EXCERPTED TEXT:

Understanding that buyer journey's are not as simple as 'search and click on an advert'. 

So, how can we use SEO to create business growth?

How To Use SEO To Fuel Your Business Growth

By now you will have read a lot of data so let's do a refresh on the key points:

  • Organic search results have a click through rate of 52.96% compared to just 3.49% for PPC
  • The average conversion rate for an Adwords listing is just 3.75% and 0.77% for Google display advertising
  • 79% of leads do not convert to paying customers
  • The number of touch points a customer will have could be over as 1000, each product and niche differs.

So, the question is, with so many searches going on, how can a business succeed online?

The answer lies in search ascension.

As we saw in the SEO stadium pitch, the core objective of your SEO efforts will be to educate your customer so that they understand why they need your product or service.

But how exactly does this translate into making them a buyer?

Search ascension is the natural process of a person going through the buyer journey.

There are 3 stages:

1. Be Found by future customers when they look for information.
2. Be found when customers are looking to buy.
3. Customers search for you first.

GIVEN DATA:

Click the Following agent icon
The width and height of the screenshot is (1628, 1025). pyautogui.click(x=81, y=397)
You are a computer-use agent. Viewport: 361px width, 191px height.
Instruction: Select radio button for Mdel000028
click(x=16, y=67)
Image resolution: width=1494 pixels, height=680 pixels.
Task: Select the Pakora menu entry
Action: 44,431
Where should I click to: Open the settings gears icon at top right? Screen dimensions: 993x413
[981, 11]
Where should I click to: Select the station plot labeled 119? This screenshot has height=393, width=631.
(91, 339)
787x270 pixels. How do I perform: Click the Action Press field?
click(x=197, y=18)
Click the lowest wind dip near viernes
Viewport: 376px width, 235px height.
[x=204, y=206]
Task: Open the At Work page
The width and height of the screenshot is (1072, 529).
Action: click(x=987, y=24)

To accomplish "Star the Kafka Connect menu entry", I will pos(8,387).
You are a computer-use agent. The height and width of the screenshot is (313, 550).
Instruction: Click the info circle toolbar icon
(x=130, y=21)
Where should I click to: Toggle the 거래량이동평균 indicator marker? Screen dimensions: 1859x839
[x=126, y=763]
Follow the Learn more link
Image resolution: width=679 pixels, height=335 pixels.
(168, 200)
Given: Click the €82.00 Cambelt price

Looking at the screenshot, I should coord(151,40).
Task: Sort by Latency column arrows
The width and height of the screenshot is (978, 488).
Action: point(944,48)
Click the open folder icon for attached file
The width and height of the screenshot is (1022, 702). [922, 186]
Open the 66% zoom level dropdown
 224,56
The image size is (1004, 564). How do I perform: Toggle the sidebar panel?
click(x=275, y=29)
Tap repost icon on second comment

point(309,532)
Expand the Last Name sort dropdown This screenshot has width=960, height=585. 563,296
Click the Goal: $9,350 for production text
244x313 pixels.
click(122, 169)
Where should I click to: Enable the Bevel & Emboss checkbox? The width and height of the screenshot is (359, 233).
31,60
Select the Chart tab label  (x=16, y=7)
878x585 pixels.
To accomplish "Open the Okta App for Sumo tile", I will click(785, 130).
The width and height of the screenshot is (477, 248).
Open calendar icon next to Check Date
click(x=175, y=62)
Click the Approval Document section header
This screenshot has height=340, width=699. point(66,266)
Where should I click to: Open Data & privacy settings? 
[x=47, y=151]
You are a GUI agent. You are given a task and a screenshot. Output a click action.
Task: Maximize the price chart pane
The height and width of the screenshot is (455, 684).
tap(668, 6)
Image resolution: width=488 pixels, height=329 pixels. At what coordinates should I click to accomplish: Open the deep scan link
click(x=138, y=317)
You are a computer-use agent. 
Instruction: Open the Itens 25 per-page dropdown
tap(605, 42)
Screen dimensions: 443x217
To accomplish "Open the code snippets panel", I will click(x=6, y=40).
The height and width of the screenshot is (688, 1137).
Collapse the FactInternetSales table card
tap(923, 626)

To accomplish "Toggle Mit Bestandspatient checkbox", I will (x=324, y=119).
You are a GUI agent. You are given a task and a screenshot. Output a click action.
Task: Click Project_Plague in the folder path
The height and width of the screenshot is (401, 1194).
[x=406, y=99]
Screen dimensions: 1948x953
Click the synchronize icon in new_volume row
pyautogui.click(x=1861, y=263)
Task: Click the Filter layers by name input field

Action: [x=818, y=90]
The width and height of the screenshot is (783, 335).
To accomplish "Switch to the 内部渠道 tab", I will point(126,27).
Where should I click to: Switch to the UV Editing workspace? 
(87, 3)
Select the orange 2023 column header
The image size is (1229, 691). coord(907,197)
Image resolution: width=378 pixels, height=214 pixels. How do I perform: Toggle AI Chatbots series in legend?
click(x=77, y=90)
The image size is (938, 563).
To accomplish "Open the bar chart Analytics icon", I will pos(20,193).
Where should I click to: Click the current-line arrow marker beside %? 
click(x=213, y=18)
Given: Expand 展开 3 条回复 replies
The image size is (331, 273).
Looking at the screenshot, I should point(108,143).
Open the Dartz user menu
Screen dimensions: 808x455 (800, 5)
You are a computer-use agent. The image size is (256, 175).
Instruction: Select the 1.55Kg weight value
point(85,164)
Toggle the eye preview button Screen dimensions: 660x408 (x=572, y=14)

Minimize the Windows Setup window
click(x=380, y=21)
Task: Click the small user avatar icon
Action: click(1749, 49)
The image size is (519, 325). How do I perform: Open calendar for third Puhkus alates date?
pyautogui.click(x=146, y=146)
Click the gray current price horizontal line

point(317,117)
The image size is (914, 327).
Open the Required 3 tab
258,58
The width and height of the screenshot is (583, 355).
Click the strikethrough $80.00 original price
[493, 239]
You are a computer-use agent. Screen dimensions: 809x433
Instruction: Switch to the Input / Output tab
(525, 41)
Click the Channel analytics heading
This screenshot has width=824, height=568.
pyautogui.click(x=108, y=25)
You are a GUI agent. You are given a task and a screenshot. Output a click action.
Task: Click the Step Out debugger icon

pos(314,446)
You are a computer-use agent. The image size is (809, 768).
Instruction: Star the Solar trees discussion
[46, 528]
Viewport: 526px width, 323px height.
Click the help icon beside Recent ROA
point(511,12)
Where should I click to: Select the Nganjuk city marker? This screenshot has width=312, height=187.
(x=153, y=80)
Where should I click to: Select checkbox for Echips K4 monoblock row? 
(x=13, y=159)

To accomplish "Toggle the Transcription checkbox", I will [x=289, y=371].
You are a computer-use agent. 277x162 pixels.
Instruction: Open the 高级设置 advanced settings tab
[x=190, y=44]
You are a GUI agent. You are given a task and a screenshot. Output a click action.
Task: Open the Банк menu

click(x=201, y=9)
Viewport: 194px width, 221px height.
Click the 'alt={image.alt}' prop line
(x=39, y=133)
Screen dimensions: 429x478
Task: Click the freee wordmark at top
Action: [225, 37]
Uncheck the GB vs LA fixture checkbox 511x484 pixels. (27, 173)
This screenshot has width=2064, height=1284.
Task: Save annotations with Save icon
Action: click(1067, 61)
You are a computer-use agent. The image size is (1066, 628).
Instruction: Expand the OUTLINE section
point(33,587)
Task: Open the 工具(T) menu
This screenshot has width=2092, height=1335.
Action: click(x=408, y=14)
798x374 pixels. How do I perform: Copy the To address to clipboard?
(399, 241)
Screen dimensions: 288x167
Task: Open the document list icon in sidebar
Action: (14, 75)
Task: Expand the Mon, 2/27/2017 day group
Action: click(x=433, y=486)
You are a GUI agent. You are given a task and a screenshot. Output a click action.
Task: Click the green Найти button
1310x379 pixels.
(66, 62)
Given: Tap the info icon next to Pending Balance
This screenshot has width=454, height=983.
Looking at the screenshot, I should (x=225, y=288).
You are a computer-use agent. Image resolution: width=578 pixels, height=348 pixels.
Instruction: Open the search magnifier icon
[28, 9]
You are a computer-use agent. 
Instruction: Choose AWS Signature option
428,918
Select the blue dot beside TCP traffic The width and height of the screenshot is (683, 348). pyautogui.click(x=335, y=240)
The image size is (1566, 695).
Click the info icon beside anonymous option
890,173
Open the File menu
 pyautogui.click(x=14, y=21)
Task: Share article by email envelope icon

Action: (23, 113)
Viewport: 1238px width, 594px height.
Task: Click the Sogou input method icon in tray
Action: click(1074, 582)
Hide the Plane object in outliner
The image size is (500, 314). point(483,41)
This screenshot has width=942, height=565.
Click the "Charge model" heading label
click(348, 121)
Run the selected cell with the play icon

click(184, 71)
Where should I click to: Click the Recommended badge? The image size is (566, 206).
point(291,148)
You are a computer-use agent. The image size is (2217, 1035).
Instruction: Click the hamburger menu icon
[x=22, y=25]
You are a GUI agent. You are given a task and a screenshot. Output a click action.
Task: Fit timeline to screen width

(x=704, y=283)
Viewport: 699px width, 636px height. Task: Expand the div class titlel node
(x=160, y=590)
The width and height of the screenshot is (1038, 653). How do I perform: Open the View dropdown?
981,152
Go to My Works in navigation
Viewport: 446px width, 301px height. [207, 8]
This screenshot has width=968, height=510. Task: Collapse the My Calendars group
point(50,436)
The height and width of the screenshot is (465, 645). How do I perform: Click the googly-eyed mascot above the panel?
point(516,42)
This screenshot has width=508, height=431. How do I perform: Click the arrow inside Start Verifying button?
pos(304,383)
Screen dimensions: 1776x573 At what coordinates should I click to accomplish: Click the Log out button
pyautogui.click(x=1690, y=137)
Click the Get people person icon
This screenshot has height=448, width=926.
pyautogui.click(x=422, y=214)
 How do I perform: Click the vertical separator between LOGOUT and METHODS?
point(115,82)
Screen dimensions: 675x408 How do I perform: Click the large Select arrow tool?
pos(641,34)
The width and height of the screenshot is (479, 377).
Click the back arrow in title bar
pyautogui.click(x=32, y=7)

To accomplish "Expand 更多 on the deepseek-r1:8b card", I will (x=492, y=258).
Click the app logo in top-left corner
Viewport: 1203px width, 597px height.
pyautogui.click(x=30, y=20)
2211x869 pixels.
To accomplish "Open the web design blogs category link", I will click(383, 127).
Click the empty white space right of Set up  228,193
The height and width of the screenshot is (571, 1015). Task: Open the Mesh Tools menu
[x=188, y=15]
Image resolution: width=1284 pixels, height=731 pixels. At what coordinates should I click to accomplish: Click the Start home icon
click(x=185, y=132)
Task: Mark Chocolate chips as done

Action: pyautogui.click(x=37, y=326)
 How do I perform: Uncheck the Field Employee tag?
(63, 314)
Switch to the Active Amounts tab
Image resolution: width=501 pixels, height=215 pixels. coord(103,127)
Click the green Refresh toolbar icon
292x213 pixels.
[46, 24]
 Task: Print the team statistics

WRITTEN INSTRUCTION A:
Answer these from the SEO excerpt:
(i) What click-through rate is given for organic search results?
(ii) What percentage of leads do not convert to paying customers?
(iii) How many stages of search ascension are listed?
WRITTEN INSTRUCTION B:
Return the passage of the SEO excerpt starting with "So, how can" and going on through "in search ascension.".
WRITTEN INSTRUCTION C:
Take the SEO excerpt further, picking up right after its last listed stage.
The records have no connection to the SEO excerpt.

EXPECTED ANSWER A:
(i) 52.96%
(ii) 79%
(iii) 3

EXPECTED ANSWER B:
So, how can we use SEO to create business growth?

How To Use SEO To Fuel Your Business Growth

By now you will have read a lot of data so let's do a refresh on the key points:

  • Organic search results have a click through rate of 52.96% compared to just 3.49% for PPC
  • The average conversion rate for an Adwords listing is just 3.75% and 0.77% for Google display advertising
  • 79% of leads do not convert to paying customers
  • The number of touch points a customer will have could be over as 1000, each product and niche differs.

So, the question is, with so many searches going on, how can a business succeed online?

The answer lies in search ascension.

EXPECTED ANSWER C:
We will examine each of these stages in detail:

How To Be Found by Future Customers When They Look For Information.

We know from Google that it all starts with a search.

This makes sense, but when you consider that there are 40,000 searches made on Google every second it shows just how big search marketing really is.

But how do consumers use search?

They use search to research.

A study by Google themselves found that a huge 63% of online deal shoppers research before making any purchase decision.

As we have seen by our research, a consumer might have an incredibly long journey prior to purchase and make many searches and touch points, why? Because they are looking for information.

The best use of SEO, is of course, to be the provider of this information and to be found in the search results for the questions the consumer needs answering.

But how do you know what these questions are?

Fortunately modern tools such as Ahrefs make this task a lot easier.

As we can see, if we use the Ahrefs keyword explorer and type in a broad industry term such as 'web design' we can see a tab that says 'questions'.

As we can see you gain a wide range of questions that consumers ask/ search for.

'But these are low search volumes'

Yes, they are, but that doesn't mean you shouldn't answer them on your website or even try and rank online for them. 

These are what Google refers to as 'Micro moments', and by showing up when the consumer has a question you are more likely to shape their purchase decisions.

This matters with local search too.

If you are a local business you might only show up for a focused search such as 'hairdressers near me' but by investing in your on page SEO (ie. the copy on your website) and answering these 'micro questions' you are more likely to influence a purchase decision.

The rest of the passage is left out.